Given task
Please retype the rows starting at the line that contains "cold [458, 629]" and ending with the final row, including both ends.

--- Begin Entries provided ---

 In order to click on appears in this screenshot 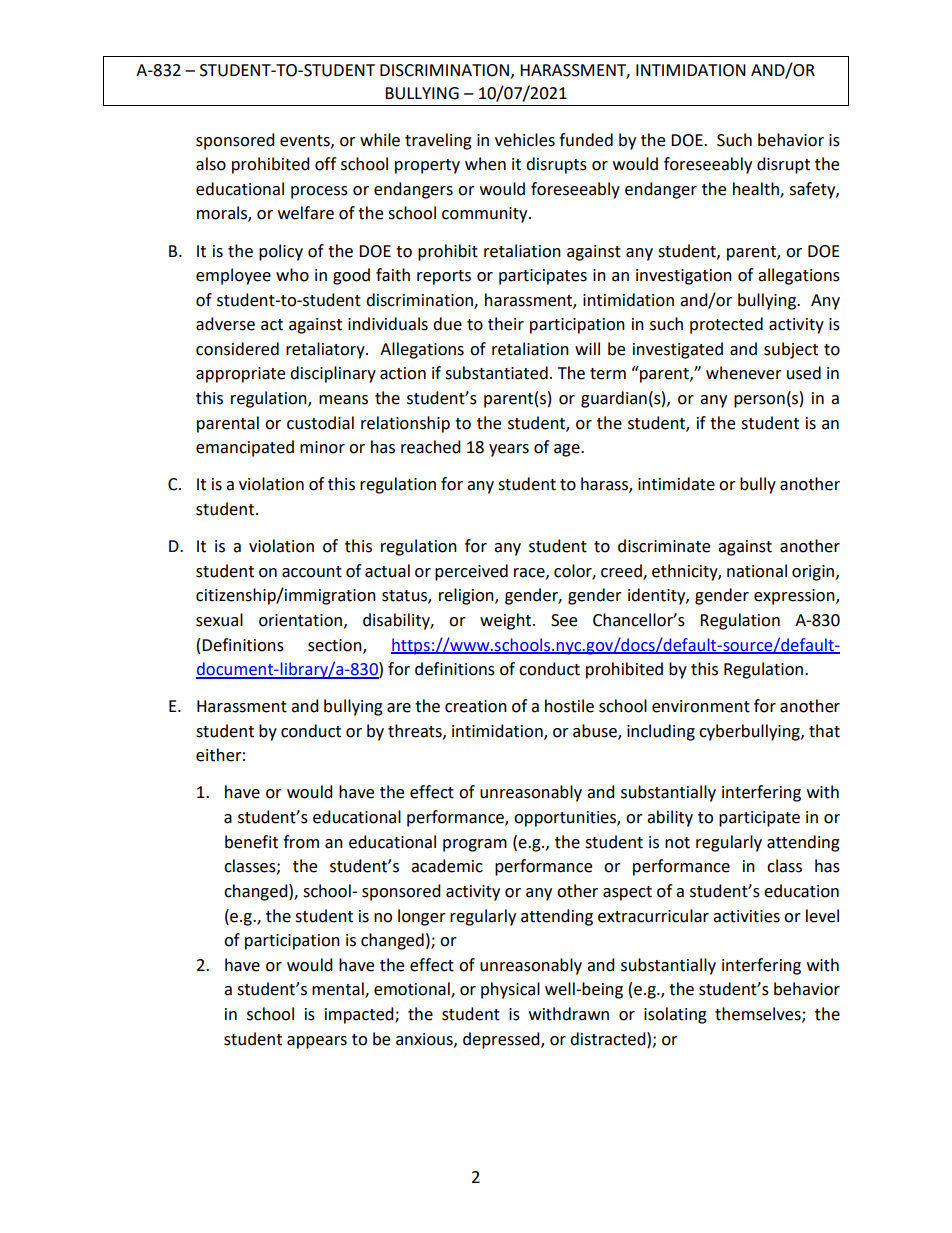, I will do `click(317, 1042)`.
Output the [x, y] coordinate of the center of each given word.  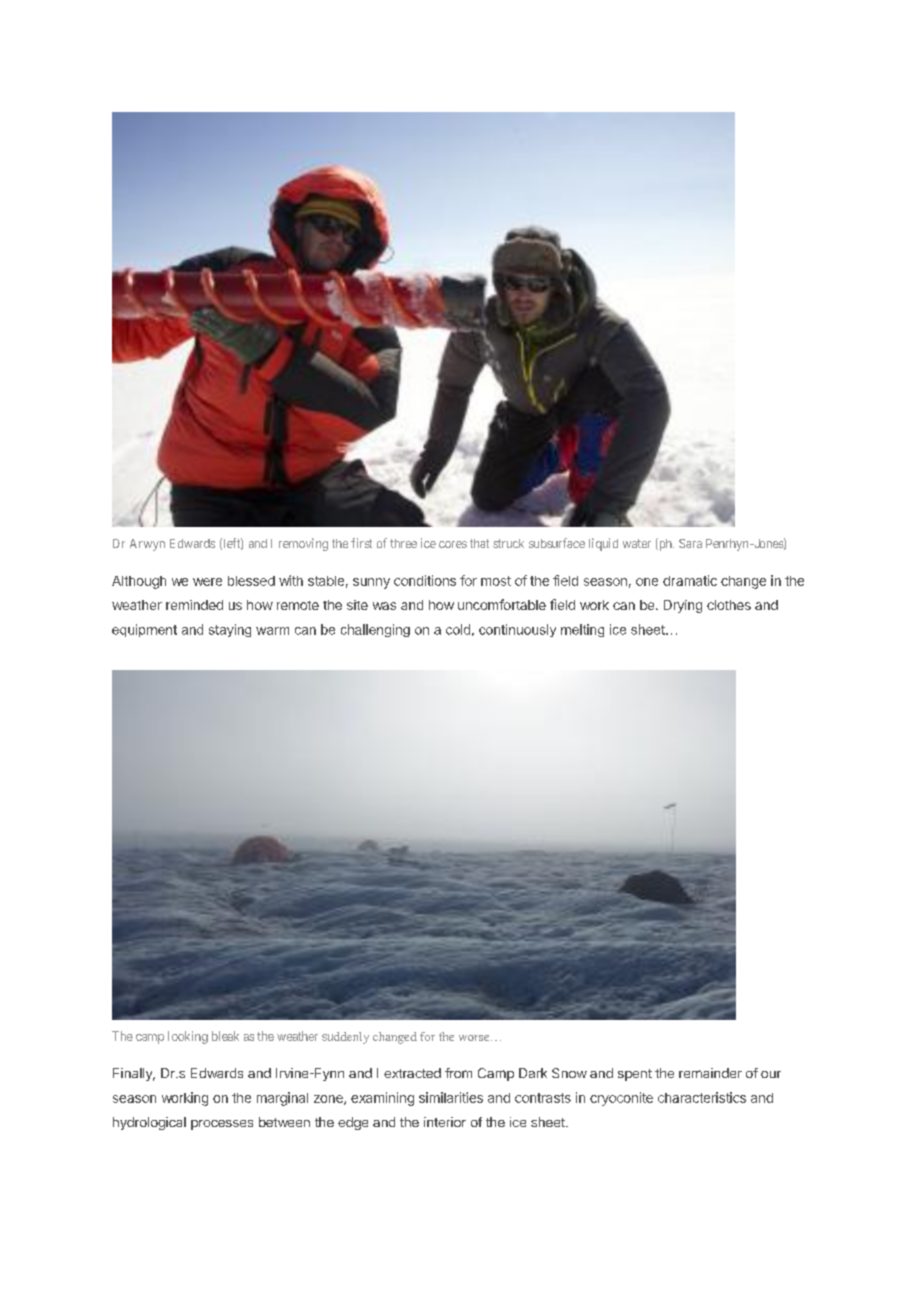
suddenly [345, 1038]
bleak [225, 1036]
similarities [451, 1097]
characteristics [702, 1097]
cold [458, 629]
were [207, 582]
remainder [710, 1073]
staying [230, 630]
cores [453, 544]
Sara [690, 543]
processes [222, 1125]
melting [582, 630]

--- End Entries provided ---

Answer for the task
cold [458, 629]
were [207, 582]
remainder [710, 1073]
staying [230, 630]
cores [453, 544]
Sara [690, 543]
processes [222, 1125]
melting [582, 630]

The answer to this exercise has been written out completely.